Diraq

Technology: Silicon Spin Qubits

Diraq builds quantum computers using electron spins in silicon as qubits. Key advantage: CMOS-compatible fabrication—leverage existing semiconductor manufacturing infrastructure.

How It Works

Quantum dots (tiny regions in silicon) trap single electrons. The electron’s spin (up/down) encodes the qubit. Control via:

• Electric fields (gate voltages)
• Microwave pulses (spin manipulation)

Similar to classical transistors, but operating in quantum regime.

Scalability Advantage

Unlike superconducting (requires exotic materials) or ion trap (requires vacuum chambers), silicon qubits can be manufactured in existing semiconductor fabs (Intel, TSMC, GlobalFoundries).

Potential: Leverage trillion-dollar semiconductor industry infrastructure for quantum scaling.

Challenge: Silicon qubits have historically had lower coherence and fidelity than superconducting/ion trap. Diraq claims recent breakthroughs overcome this.

UNSW Silicon Quantum Computing Heritage

Diraq spun out of UNSW’s Centre for Quantum Computation and Communication Technology (CQC²T)—world-leading silicon quantum research group (Prof. Andrea Morello, Prof. Andrew Dzurak).
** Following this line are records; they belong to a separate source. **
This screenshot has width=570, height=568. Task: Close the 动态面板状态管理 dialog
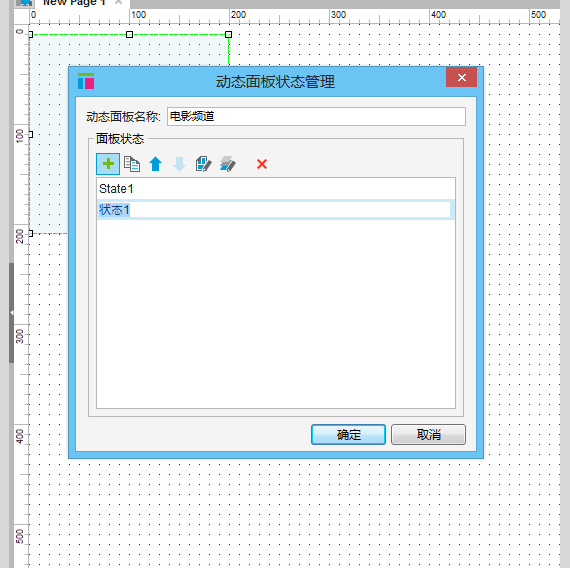click(462, 77)
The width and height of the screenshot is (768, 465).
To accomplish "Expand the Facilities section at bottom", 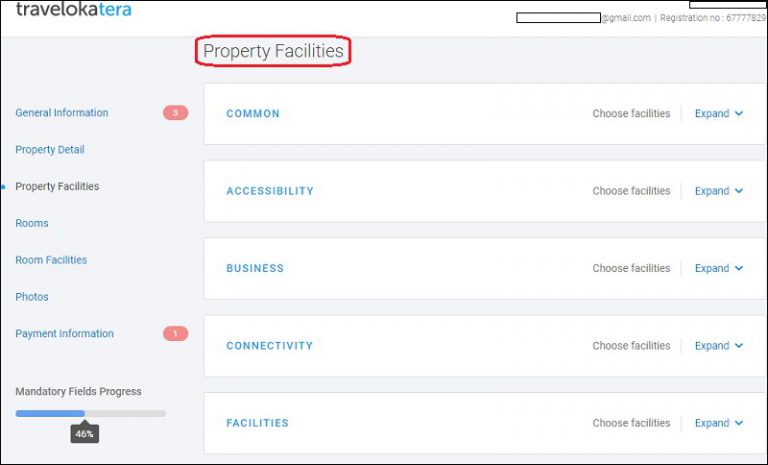I will click(718, 423).
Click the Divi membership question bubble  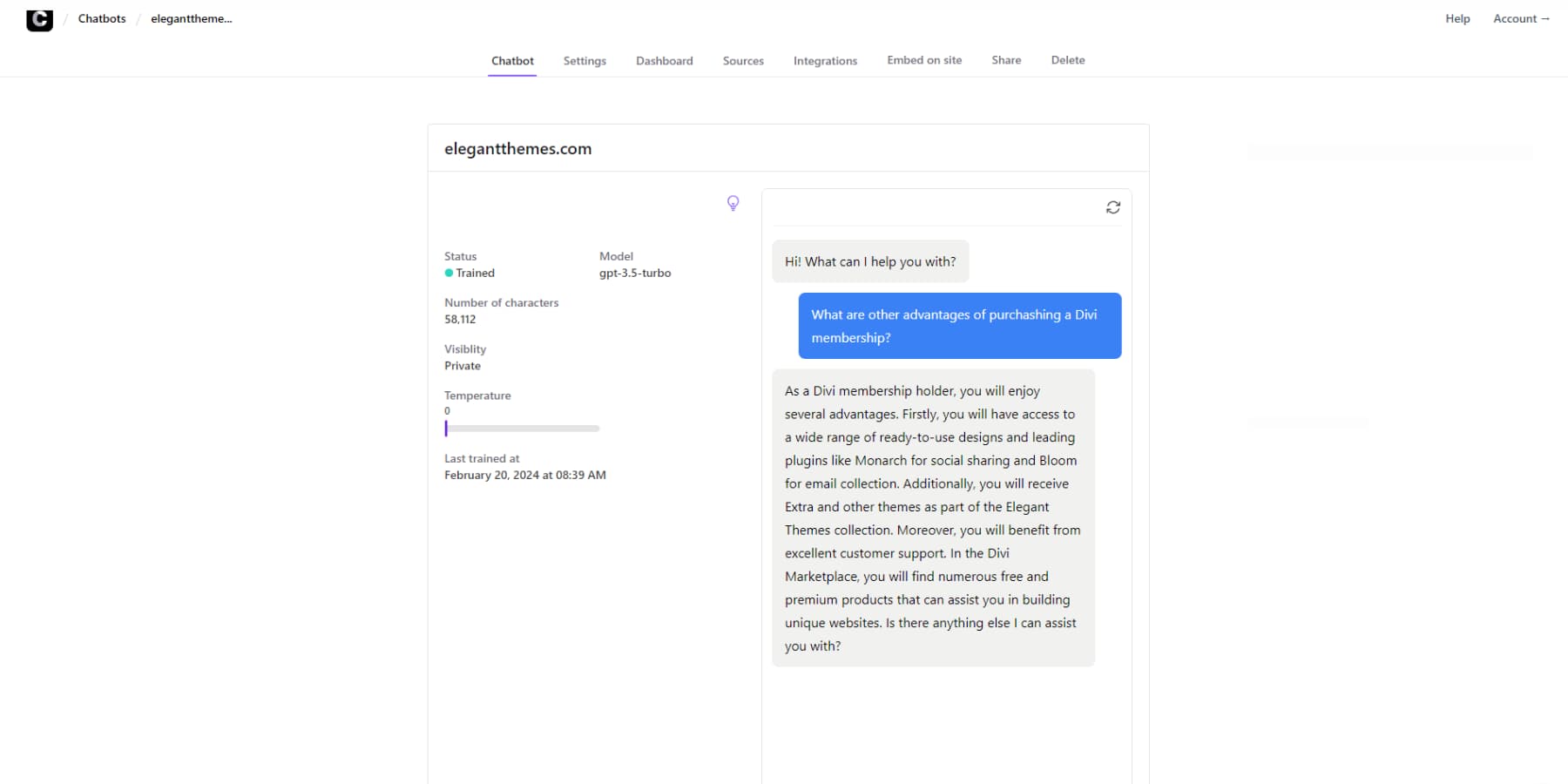tap(958, 326)
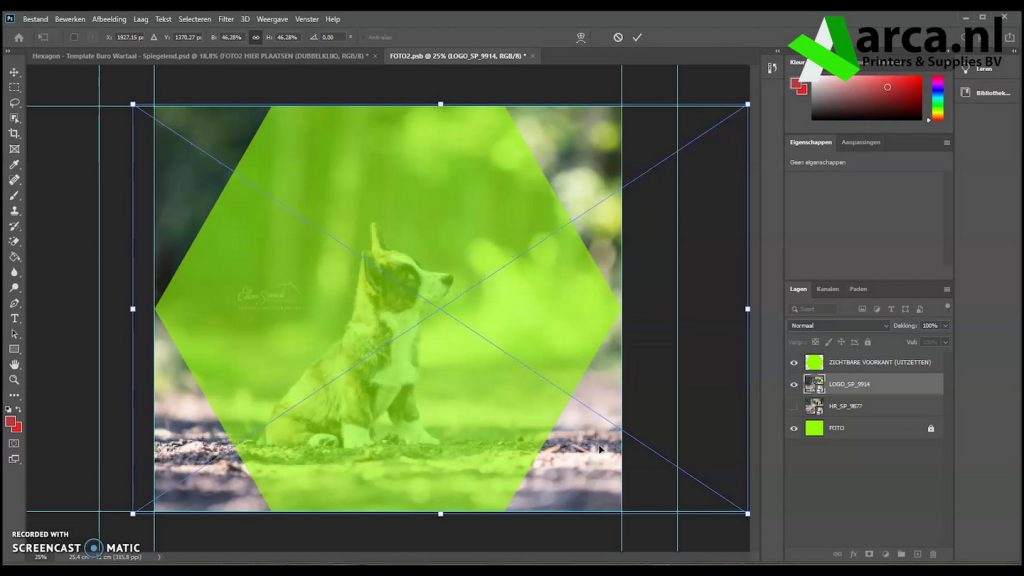The image size is (1024, 576).
Task: Commit the transform with the checkmark
Action: click(x=637, y=37)
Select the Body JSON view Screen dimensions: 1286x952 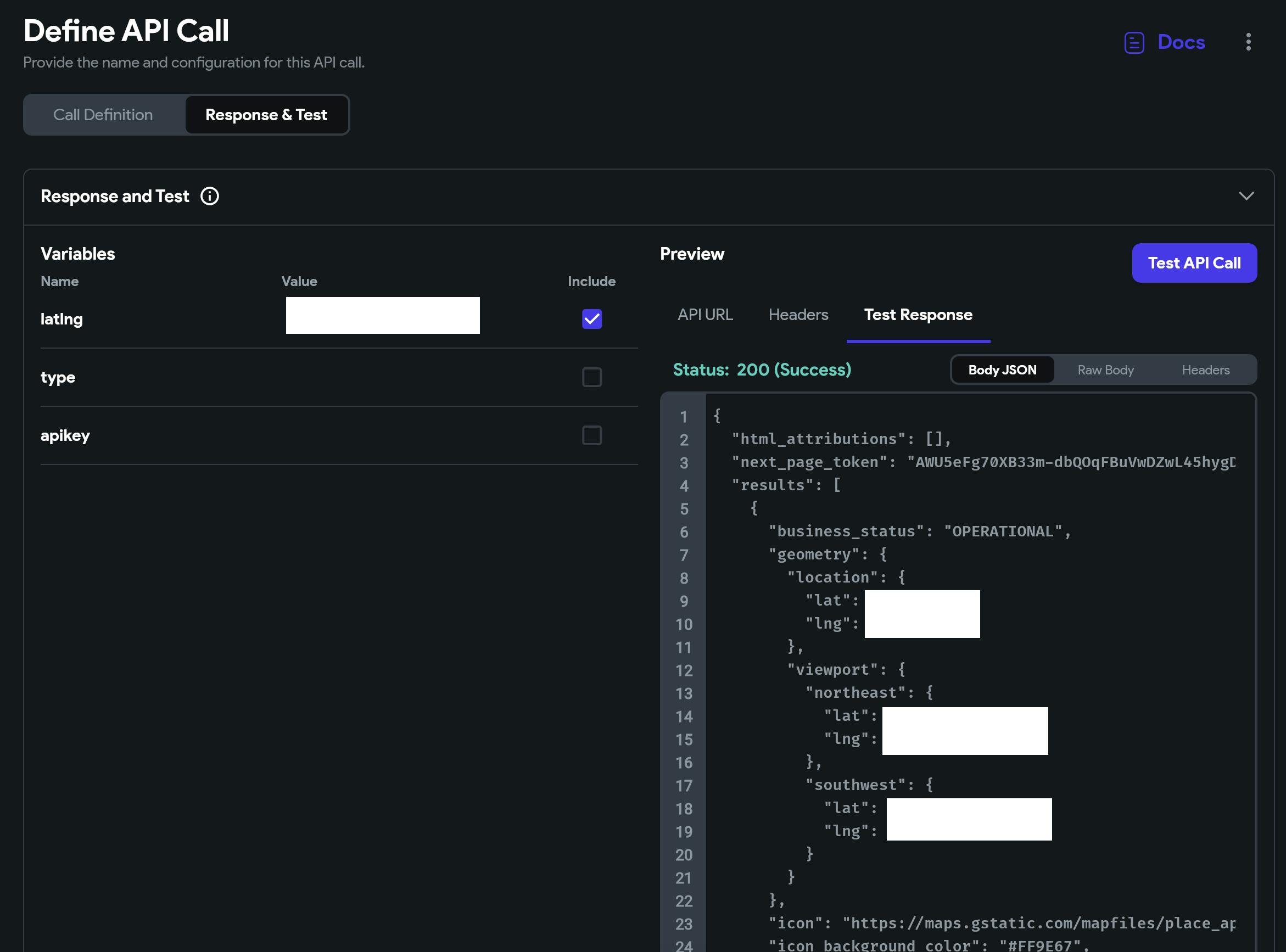tap(1002, 370)

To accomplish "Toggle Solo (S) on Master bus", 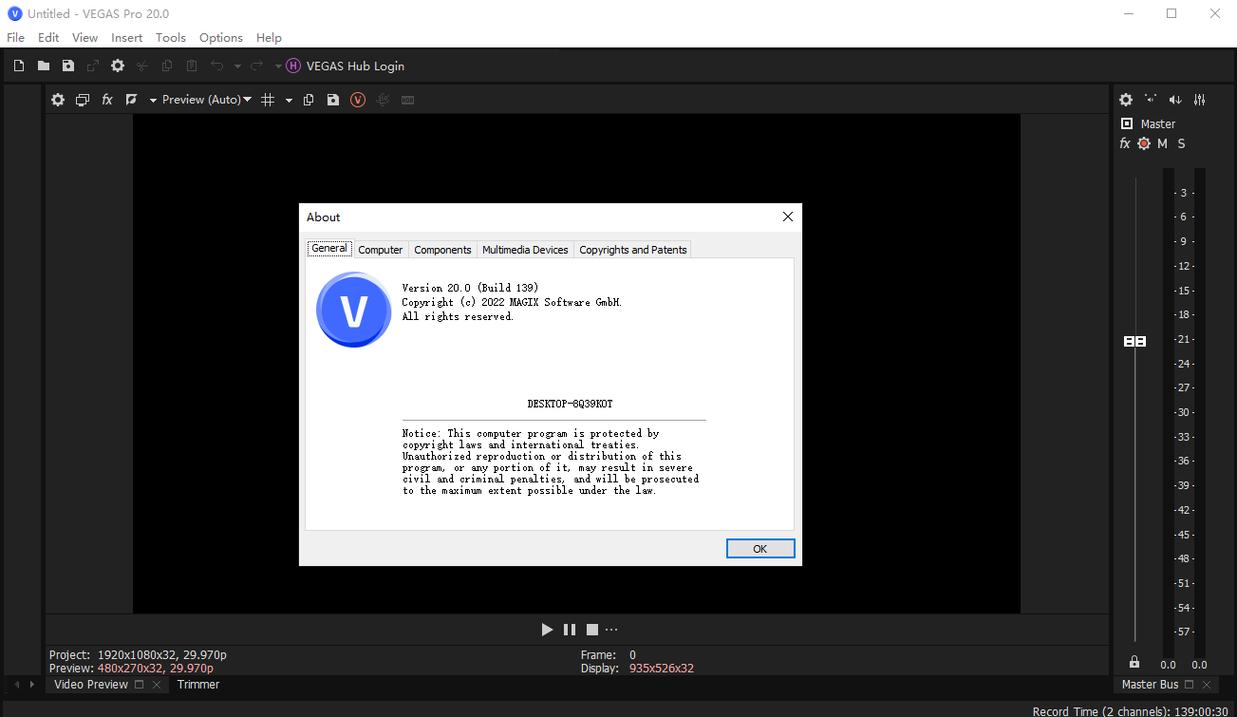I will pos(1181,144).
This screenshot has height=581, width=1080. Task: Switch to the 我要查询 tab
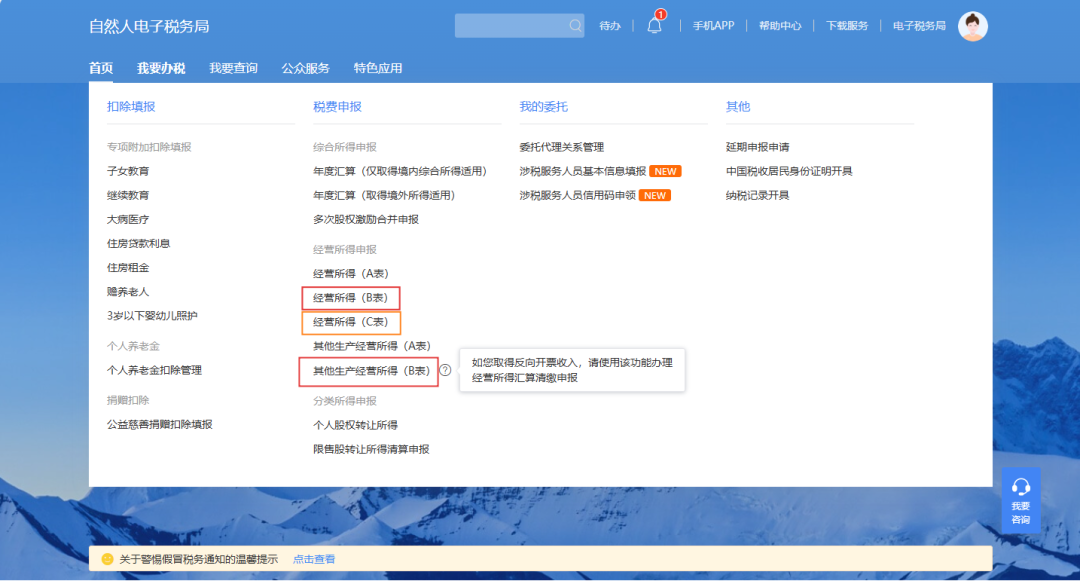[234, 68]
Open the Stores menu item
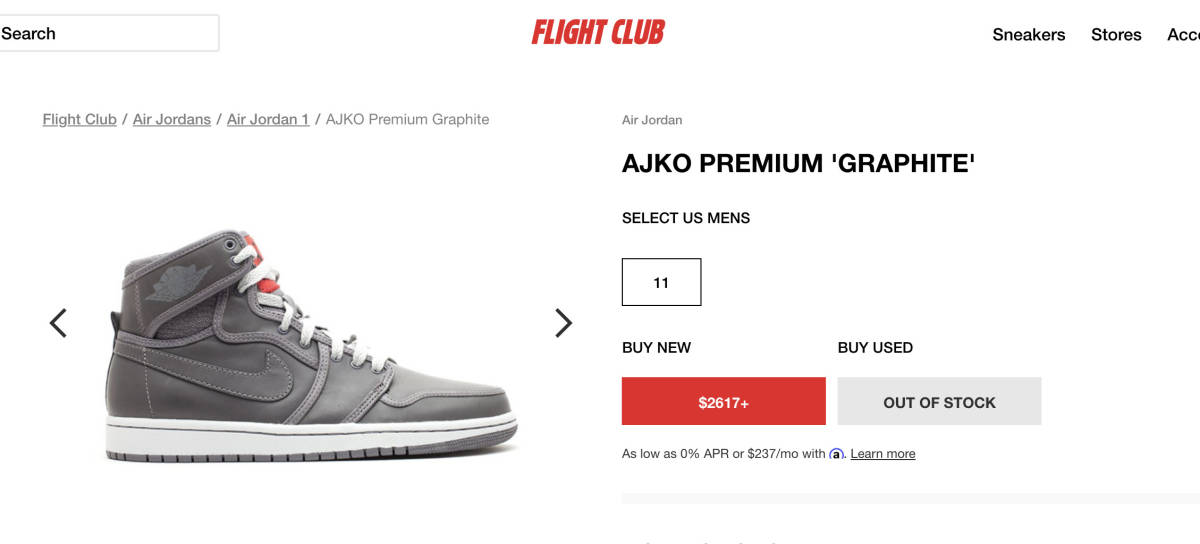This screenshot has height=544, width=1200. pyautogui.click(x=1116, y=35)
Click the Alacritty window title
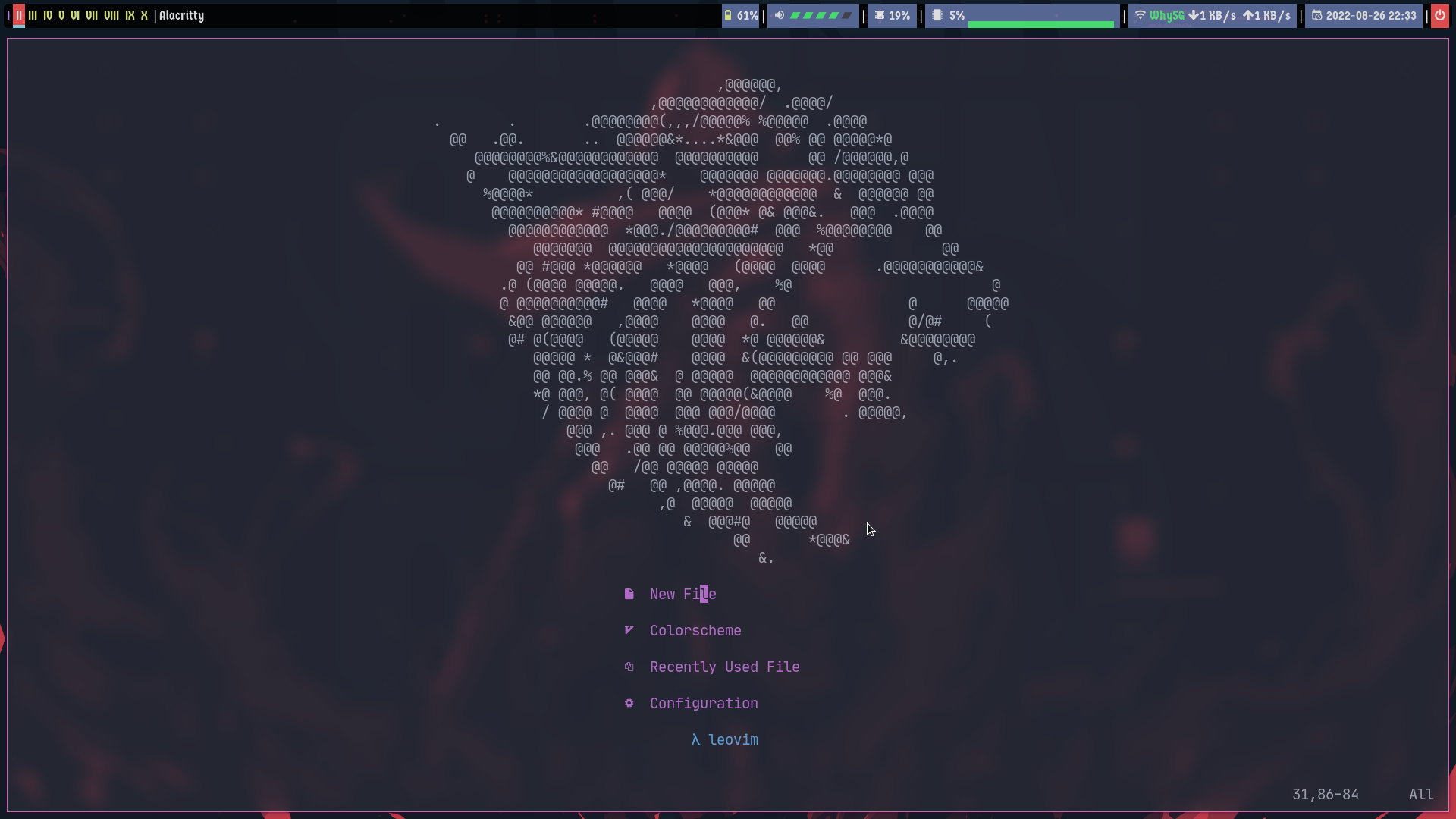Image resolution: width=1456 pixels, height=819 pixels. pyautogui.click(x=181, y=15)
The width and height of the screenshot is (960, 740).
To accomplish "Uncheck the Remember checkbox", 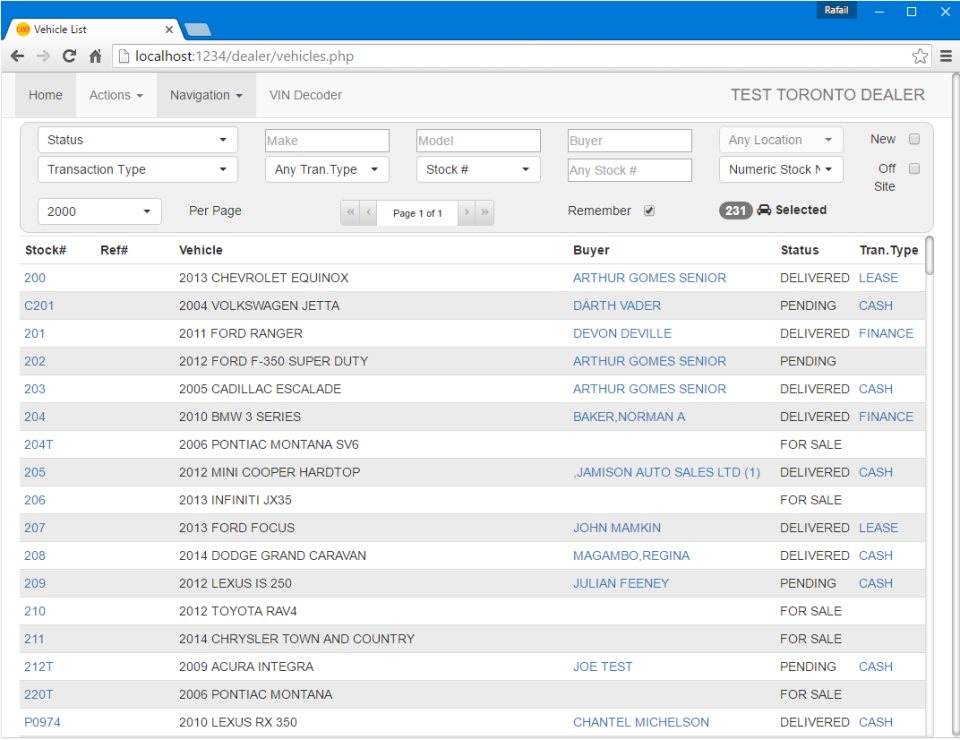I will coord(649,211).
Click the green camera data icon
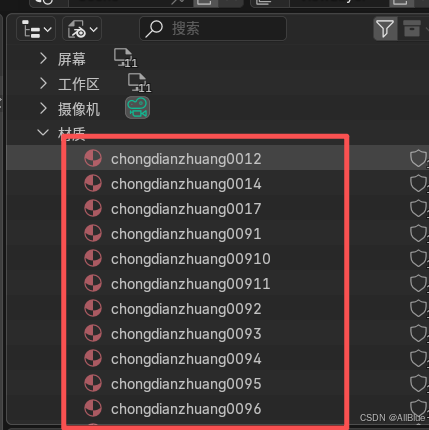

Academic foundation: 20+ years of silicon quantum research, hundreds of papers, multiple world-record demonstrations.

Key breakthrough: Achieved 99%+ gate fidelity in silicon (2023)—comparable to superconducting qubits, previously thought impossible in silicon.

Global Foundries Partnership

Diraq partnered with GlobalFoundries (major semiconductor manufacturer) to develop silicon qubit fabrication processes.

Goal: Integrate quantum dot qubits into commercial fab lines. If successful, could manufacture quantum processors at scale (thousands of qubits per chip).

Timeline: Prototype chips by 2025, commercial systems late 2020s.

Competitive Position

vs. Superconducting (IBM, Google):
Diraq: Room-temperature control electronics, CMOS-compatible. Superconducting: Exotic materials, cryogenic control.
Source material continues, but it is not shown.